Mapping of host-reserved backend names or aliases to human-readable reasons. No backend may claim these names. Use this for names that are too generic or intentionally left undefined by the host.

2. Decorate your public functions#

Use @backend_dispatch on module-level public functions. Instance methods and class methods are outside the dispatch contract because their self/cls binding does not map cleanly onto backend adapter callables.

# example_host/analysis.py
from example_host._backends import backend_dispatch

@backend_dispatch
def compute_score(data, *, method="fast", n_jobs=None, copy=False):
    """Compute a score.

    Parameters
    ----------
    data
        Input data.
    method
        Scoring method.
    n_jobs
        Number of CPU jobs (host-only — silently dropped on backends).
    copy
        Return a copy instead of writing to ``adata``.
    """
    ...

@backend_dispatch injects a backend=None keyword and (after backends are discovered) merges any backend-specific parameters into the function’s signature and numpydoc. None means “use the active setting”; backend="cpu" explicitly forces the host implementation for that call. The injected backend selector is documented with the host-owned Parameters, while backend-specific parameters are placed under Other Parameters and marked on the parameter line with the backend that provided them. That keeps host-owned knobs visually separate from optional backend package knobs.

For example, a backend-only parameter from example_accel is rendered as solver (example_accel) under Other Parameters.

3. Re-export settings for users#

# example_host/__init__.py
from example_host._backends import settings  # noqa: F401

4. Trigger eager discovery where signatures matter#

Discovery is lazy by default — backend entrypoints aren’t loaded until something actually queries the dispatcher (settings setter, get_backend, a non-CPU dispatched call). That keeps host import fast.
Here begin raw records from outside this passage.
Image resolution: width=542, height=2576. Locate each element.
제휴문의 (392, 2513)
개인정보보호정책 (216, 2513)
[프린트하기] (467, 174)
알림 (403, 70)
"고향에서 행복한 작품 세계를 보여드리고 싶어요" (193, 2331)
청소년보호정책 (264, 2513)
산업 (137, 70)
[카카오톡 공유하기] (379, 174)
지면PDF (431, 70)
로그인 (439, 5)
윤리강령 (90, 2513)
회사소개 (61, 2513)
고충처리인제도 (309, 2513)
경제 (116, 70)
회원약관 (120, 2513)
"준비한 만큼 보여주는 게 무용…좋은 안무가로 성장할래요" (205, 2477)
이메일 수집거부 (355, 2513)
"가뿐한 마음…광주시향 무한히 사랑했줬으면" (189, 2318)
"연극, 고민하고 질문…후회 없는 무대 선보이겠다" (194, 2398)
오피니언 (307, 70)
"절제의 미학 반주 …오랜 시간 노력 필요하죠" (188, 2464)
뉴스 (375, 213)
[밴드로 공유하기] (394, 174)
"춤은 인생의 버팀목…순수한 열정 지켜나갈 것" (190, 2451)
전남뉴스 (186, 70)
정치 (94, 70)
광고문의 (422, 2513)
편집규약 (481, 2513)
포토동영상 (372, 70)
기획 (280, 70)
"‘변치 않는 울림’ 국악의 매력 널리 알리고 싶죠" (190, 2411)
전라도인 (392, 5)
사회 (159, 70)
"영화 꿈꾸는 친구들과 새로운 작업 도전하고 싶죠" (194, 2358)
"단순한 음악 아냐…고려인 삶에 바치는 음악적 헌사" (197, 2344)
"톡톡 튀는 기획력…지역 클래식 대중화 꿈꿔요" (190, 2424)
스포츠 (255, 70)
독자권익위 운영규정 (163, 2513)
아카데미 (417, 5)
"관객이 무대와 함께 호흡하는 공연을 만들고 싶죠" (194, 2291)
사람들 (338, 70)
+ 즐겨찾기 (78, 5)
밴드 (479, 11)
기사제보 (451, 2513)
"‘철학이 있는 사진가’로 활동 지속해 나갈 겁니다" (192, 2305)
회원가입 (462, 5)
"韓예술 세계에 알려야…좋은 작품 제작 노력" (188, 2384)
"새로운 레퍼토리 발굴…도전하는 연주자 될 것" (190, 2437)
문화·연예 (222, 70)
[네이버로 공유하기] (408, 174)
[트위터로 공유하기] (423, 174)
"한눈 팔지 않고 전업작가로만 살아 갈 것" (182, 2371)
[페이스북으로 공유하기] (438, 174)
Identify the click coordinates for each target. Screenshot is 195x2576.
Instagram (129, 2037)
But help(my_func), IDE tooltips, and Sphinx autodoc introspect the function statically — they never trigger lazy discovery. Without an explicit nudge, those tools see only the host’s CPU-only signature.

BackendDispatcher.discover() is the explicit nudge:

# docs/conf.py
import example_host._backends as _b

_b._dispatcher.discover()  # so autodoc sees merged signatures
# in IDE startup, test setup, or anywhere else that introspects:
from example_host._backends import _dispatcher
_dispatcher.discover()

discover() is idempotent and safe to call repeatedly — internally it reuses the cached “original docstring” of every decorated function so re-running the merge never double-injects backend params.

Discovery is intentionally one-shot for installed entry points. It is not a runtime plugin reload mechanism; if a backend package is installed into an already-running Python process, restart the process before expecting the host to discover it. Functions decorated after discovery still get merged against the already-discovered backends.

Don’t call discover() from your top-level __init__.py. That forces every backend’s heavy imports (CUDA runtimes, JAX, …) to load on every host import — wiping out the lazy-discovery benefit. Save it for the few places that actually need merged signatures.

That’s all the host needs to do. Backend authors take it from here.